• 読解文:
----------

免疫療法効果を予測する酵素の発見（Metabolic enzyme predicts immunotherapy response）

2026-04-01 ラトガース大学

＜関連情報＞

• https://www.rutgers.edu/news/common-metabolic-enzyme-could-predict-cancer-immunotherapy-benefits-and-help-more-patients
• https://www.cell.com/cell-reports-medicine/fulltext/S2666-3791(26)00121-7

PD-L1発現および癌免疫回避を促進する代謝酵素PHGDHの非定型的機能を標的とする Targeting the noncanonical function of metabolic enzyme PHGDH in driving PD-L1 expression and cancer immune evasion

Juan Liu ∙ Weiwei Wang ∙ Yvonne Sun ∙ … ∙ Haiyan Zheng ∙ Wenwei Hu ∙ Zhaohui Feng
Cell Reports Medicine  Published:March 28, 2026
DOI:https://doi.org/10.1016/j.xcrm.2026.102704

Graphical abstract

Highlights

• PHGDH drives PD-L1 expression and immune evasion independently of its enzymatic activity
• PHGDH binds to RAF1 and activates RAF1-MEK/ERK pathway to drive PD-L1 expression
• Cancers with PHGDH overexpression exhibit increased sensitivity to PD-1/PD-L1 blockade
• Combining PHGDH inhibitors with PD-1/PD-L1 blockade improves antitumor effects

Summary

Phosphoglycerate dehydrogenase (PHGDH), a rate-limiting enzyme in serine synthesis, is frequently overexpressed in cancers and promotes cancer progression. Its oncogenic role has been largely attributed to its enzymatic activity. Here, we uncover a critical noncanonical function of PHGDH in cancer; PHGDH upregulates PD-L1 expression to promote cancer immune evasion independently of its enzymatic function. Mechanistically, PHGDH binds to the serine/threonine kinase RAF1 and disrupts its interaction with 14-3-3, thereby activating RAF1 and its downstream MEK/ERK signaling to induce PD-L1 expression. Elevated PHGDH levels correlate with increased PD-L1 expression in clinical tumor samples. In preclinical mouse models, tumors with high PHGDH expression exhibit increased sensitivity to PD-1/PD-L1 blockade. Combining PHGDH inhibitors with PD-1/PD-L1 blockade significantly improves antitumor effects compared to individual treatments. These results identify PHGDH as an important PD-L1 regulator, reveal a critical noncanonical mechanism underlying PHGDH’s oncogenic function, and propose a potential therapeutic strategy for cancers with PHGDH overexpression.

----------

保存済みの項目:
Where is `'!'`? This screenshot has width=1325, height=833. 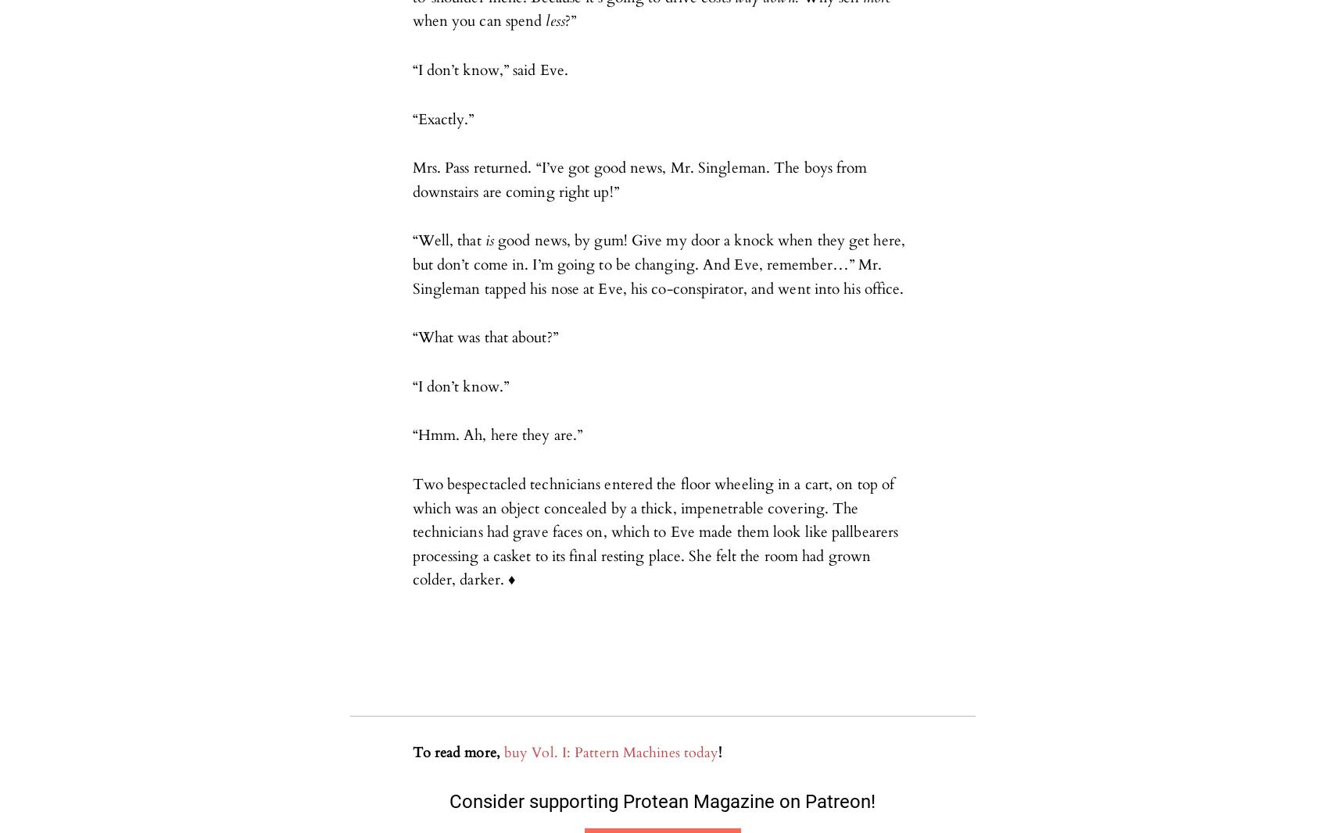
'!' is located at coordinates (720, 753).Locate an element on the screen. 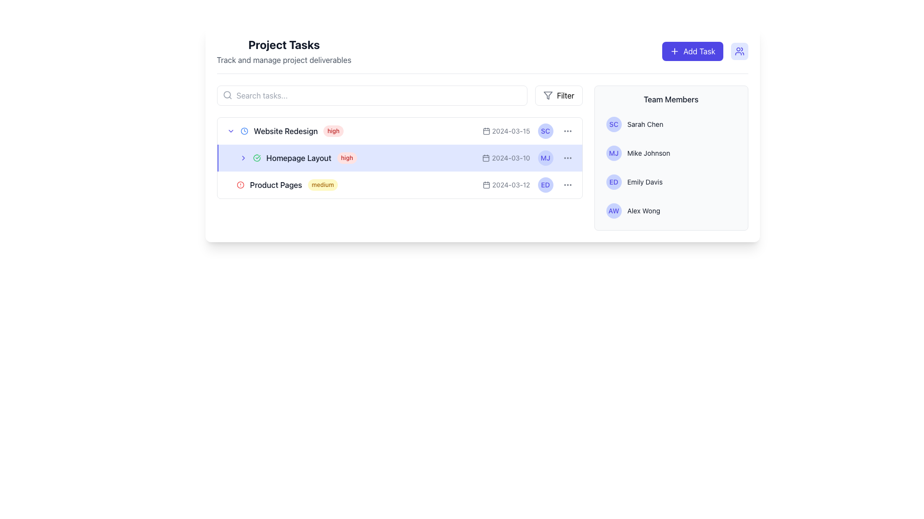 The height and width of the screenshot is (519, 924). the text badge labeled 'high' that is displayed in a light red rounded rectangle, located adjacent to 'Website Redesign' in the first task of a vertical list is located at coordinates (333, 131). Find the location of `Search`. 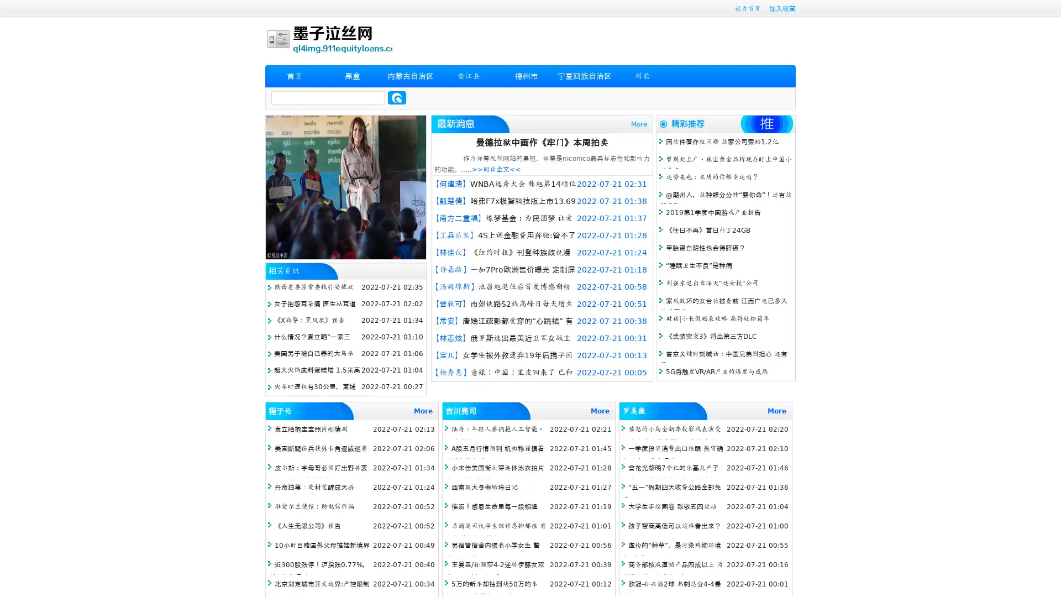

Search is located at coordinates (397, 97).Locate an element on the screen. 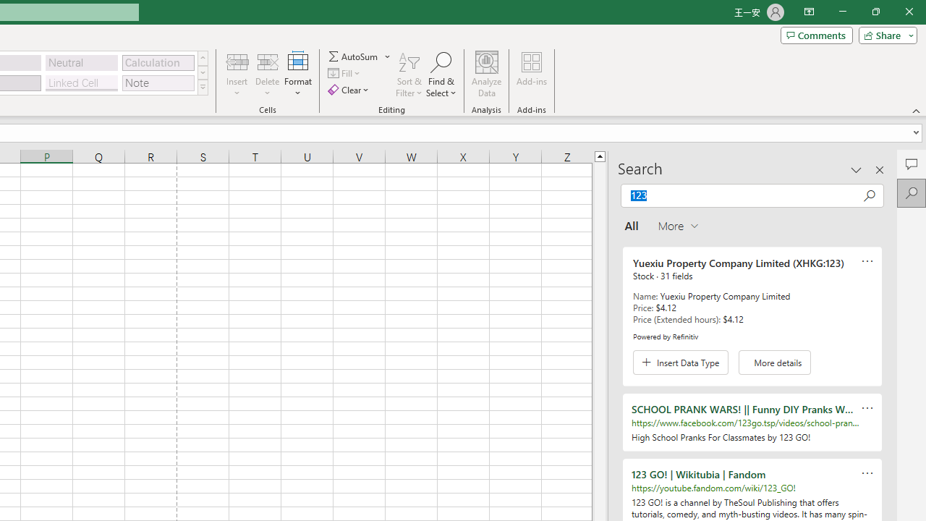 This screenshot has width=926, height=521. 'Fill' is located at coordinates (345, 73).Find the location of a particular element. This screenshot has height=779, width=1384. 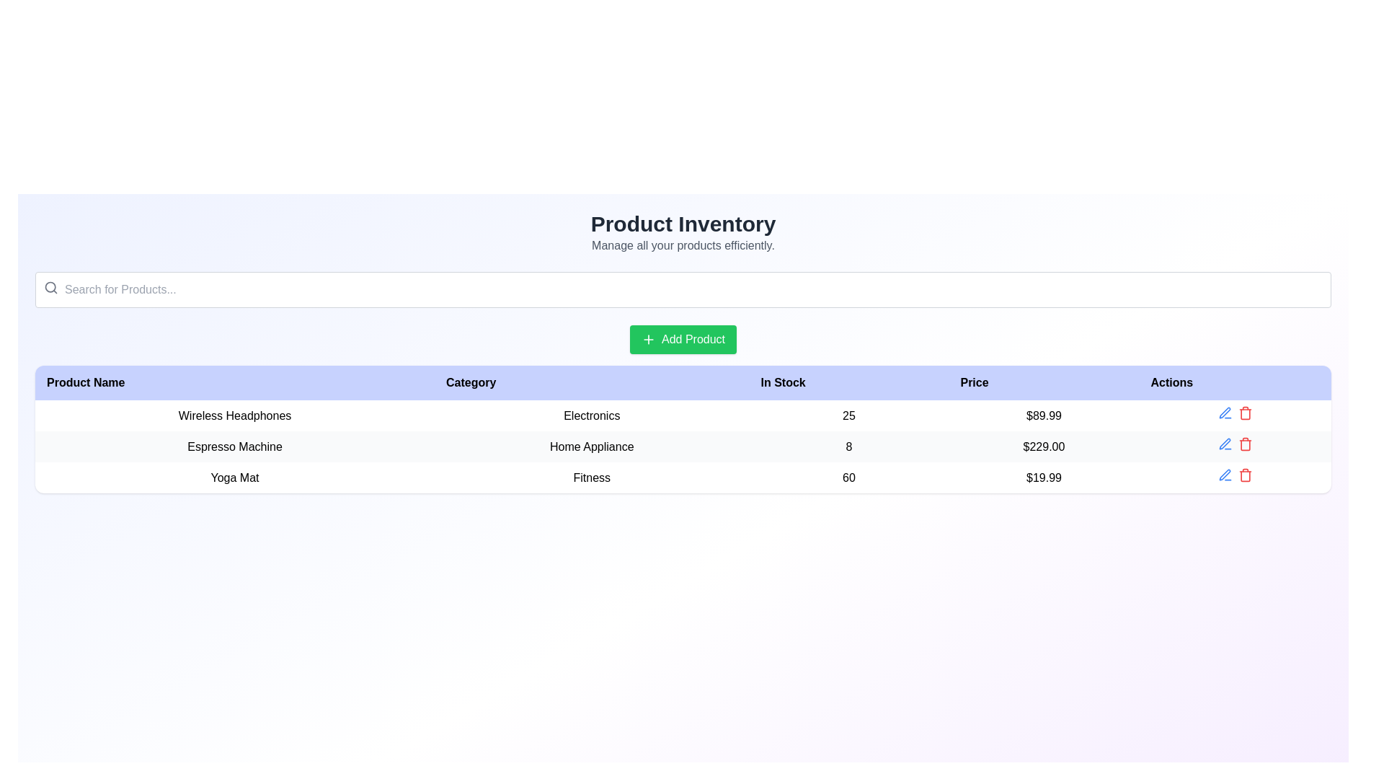

the delete icon in the Actions column of the table corresponding to the Espresso Machine product entry to initiate deletion is located at coordinates (1244, 444).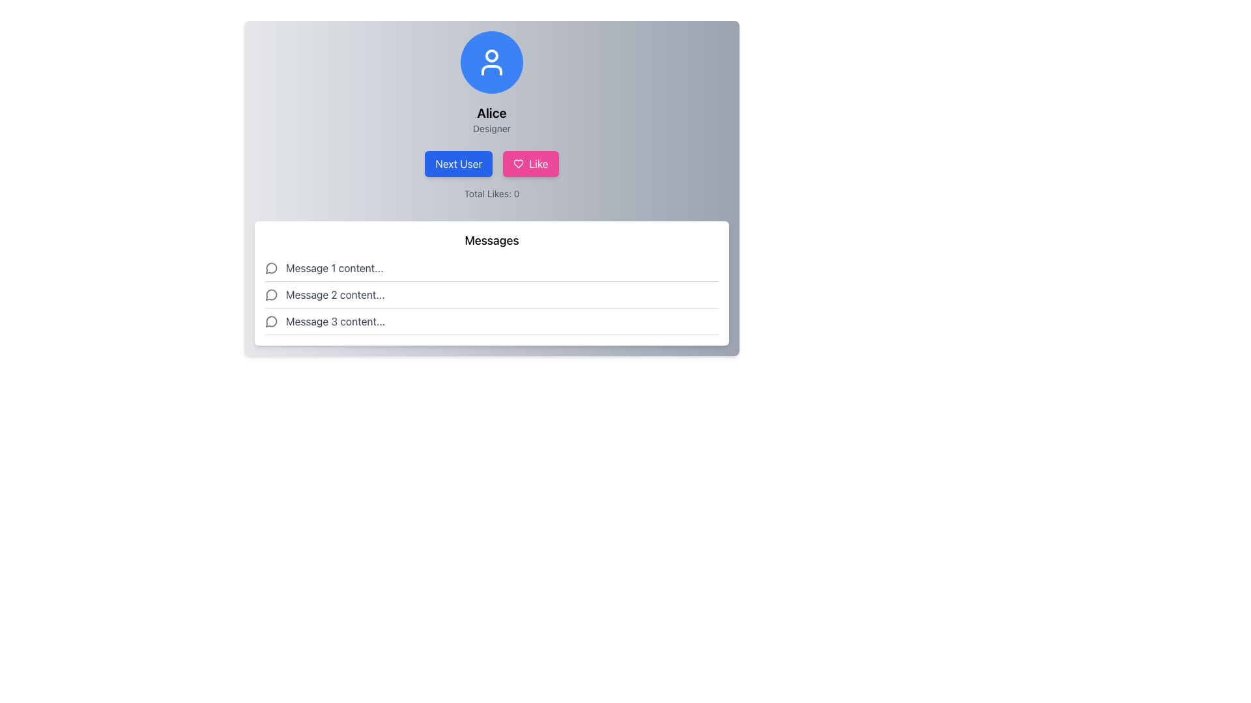  What do you see at coordinates (271, 268) in the screenshot?
I see `the messaging icon located at the beginning of the row containing 'Message 1 content...', aligned to the left of the text message content in the 'Messages' section` at bounding box center [271, 268].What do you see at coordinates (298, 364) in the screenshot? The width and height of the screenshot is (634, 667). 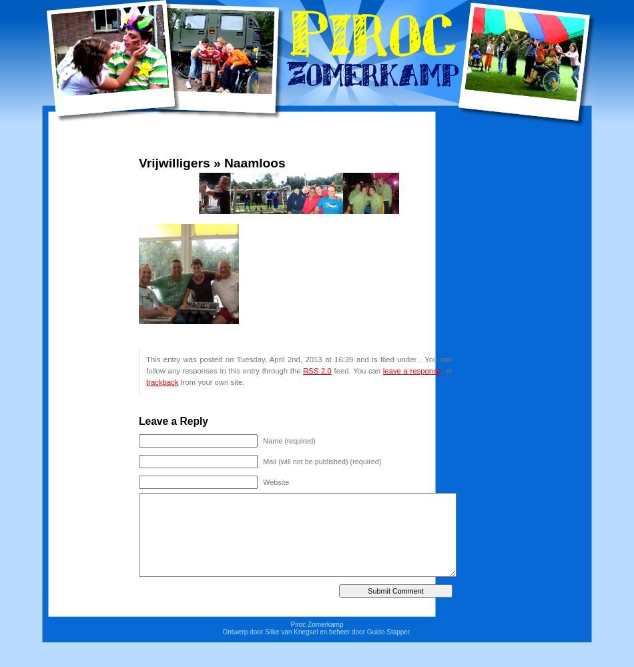 I see `'This entry was posted on Tuesday, April 2nd, 2013 at 16:39						and is filed under .
												You can follow any responses to this entry through the'` at bounding box center [298, 364].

----------

• 課題:
読解文について、次の問いに答えよ。
(a) 論文が掲載された雑誌の名前は何か。
(b) PHGDHが結合するセリン/スレオニンキナーゼは何か。
(c) PHGDHはセリン合成においてどのような酵素とされているか。

• 解答:
(a) Cell Reports Medicine
(b) RAF1
(c) 律速酵素（rate-limiting enzyme）